Raphael’s heart swelled and his body swayed. Don’t stare as if stunned. Lighten up. You’ve done it, now make conversation. Another voice whispered in his head, Raphy, you’re late for dinner. Dinner could wait. He swallowed. “So what are you doing here? Aren’t you working?”
“I was heading for Starbucks to get some midnight snacks on my break. Dumb me forgot my phone. Like they say, ‘Out of phone, out of apps, out of luck.’ So, I’ve got to go back.”
“Hey, I’ve got plenty.” He dug out his wallet.
“No, no,” said Addy, touching his hand. “It will take me ten minutes.”
“A waste of your break time. You know”—he leafed through his billfold—“I’ve got this Starbucks card that must be good for fifty dollars.” He slipped out the gift card from Stull. “Better get the barista to see how much is on it though.”
“Well, okay.” She took the card. “I’ll pay you back on Thursday.

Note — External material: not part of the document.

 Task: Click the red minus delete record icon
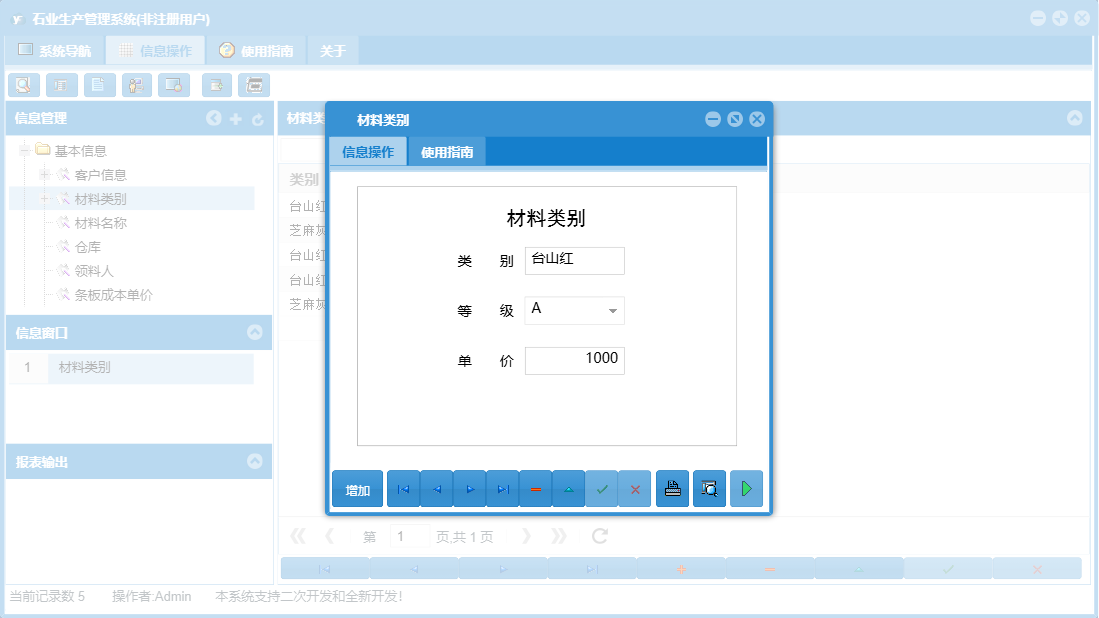(535, 489)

You want to come with me to the cafe?”
“I do, but …” He looked toward Corel’s.
“Your boss is waiting. You’ve got to go.”
It was the last thing in the world he wanted to do, but he nodded and took a step backwards. “Goodnight, Addy.”
“Goodnight, Raphael. See you Thursday.”
Sighing, he turned and continued on to Corel’s.
Despite the hour, the restaurant bustled with fashionably dressed and undressed customers. As Raphael scanned the tables for Maglio and Maisie, a foursome in bright skimpies stumbled past him laughing and dismissive of somebody. He glinted.
“May I help you?” asked a server.
“Oh, I’m dining with Mr. Maglio.”
“Ah. This way.”
“We thought you’d gotten lost,” said Maglio, as Raphael took a seat at the table. Maisie held up her cocktail.